Use the memory HTTP API or the SDK before the first chat request:

import daimon

client = daimon.Client()
store = client.memory("docs")

# Bulk-load documents
for doc in my_documents:
    store.upsert(doc["text"], metadata={"source": doc["url"]})
import { Client } from 'daimon-client';

const client = new Client();
const store = client.memory('docs');

for (const doc of myDocuments) {
    await store.upsert(doc.text, { metadata: { source: doc.url } });
}
curl -X POST http://127.0.0.1:3500/v1/memory/docs \
  -H "Content-Type: application/json" \
  -d '{"content": "Daimon listens on port 3500 by default.", "metadata": {"source": "docs"}}'

Explicit tool access

In addition to transparent RAG, every vector store automatically generates two tools the LLM can call:

  • {store_name}_search — search for documents matching a query
  • {store_name}_upsert — store a new document

These are injected alongside MCP tools and available in every chat request. The LLM can choose when to search rather than having context injected on every turn — useful for agentic workloads where retrieval is conditional.

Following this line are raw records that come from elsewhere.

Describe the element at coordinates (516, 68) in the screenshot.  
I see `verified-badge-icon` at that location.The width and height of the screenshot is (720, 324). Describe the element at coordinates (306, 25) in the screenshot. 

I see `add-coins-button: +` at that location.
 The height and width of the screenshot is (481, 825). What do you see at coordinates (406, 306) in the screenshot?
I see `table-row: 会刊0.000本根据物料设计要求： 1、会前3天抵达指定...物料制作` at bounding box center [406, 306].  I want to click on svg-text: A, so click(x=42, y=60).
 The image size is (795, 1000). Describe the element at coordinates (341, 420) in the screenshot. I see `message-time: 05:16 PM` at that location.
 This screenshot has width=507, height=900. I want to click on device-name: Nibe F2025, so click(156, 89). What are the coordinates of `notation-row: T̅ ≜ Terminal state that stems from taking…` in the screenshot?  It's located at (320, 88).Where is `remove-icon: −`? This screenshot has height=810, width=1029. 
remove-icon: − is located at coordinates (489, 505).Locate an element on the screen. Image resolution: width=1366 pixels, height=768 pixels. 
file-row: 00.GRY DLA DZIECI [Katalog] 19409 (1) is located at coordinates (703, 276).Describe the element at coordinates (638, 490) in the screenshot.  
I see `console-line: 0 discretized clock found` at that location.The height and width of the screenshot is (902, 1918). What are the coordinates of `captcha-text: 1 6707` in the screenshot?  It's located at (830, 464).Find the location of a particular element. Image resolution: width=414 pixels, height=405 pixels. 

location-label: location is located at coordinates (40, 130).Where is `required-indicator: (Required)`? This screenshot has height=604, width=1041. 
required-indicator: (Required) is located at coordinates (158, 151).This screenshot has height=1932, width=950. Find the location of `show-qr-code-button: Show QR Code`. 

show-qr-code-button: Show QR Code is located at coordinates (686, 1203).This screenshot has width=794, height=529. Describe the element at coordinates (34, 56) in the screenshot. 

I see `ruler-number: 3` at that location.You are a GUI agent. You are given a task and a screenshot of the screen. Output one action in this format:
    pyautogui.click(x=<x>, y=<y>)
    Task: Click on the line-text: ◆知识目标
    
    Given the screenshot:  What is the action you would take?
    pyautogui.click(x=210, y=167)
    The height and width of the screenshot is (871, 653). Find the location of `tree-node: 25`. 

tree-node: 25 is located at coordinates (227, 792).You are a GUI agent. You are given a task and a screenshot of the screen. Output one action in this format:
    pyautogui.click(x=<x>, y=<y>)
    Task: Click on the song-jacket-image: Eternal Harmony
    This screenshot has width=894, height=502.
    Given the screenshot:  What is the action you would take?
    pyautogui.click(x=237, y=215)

# No special client code needed — the LLM decides when to call the tools
reply = client.chat("claude", "What does our documentation say about authentication?")
# The model may call docs_search("authentication") automatically

Choosing a store

Store Embedding Good for
inmemory BM25 (lexical) Development, keyword-heavy docs
chroma Server-side (SentenceTransformer) Quick setup, no embedding config
qdrant Configurable endpoint Production, high-volume
redis Configurable endpoint Existing Redis Stack infrastructure
pgvector Configurable endpoint Existing Postgres infrastructure

For production RAG, prefer qdrant or pgvector with nomic-embed-text (via Ollama) or text-embedding-3-small (OpenAI).


Failure behaviour

If the vector store query fails (e.g. the backend is down), the error is logged as a warning and the request proceeds without enrichment. The LLM receives the original message history unchanged.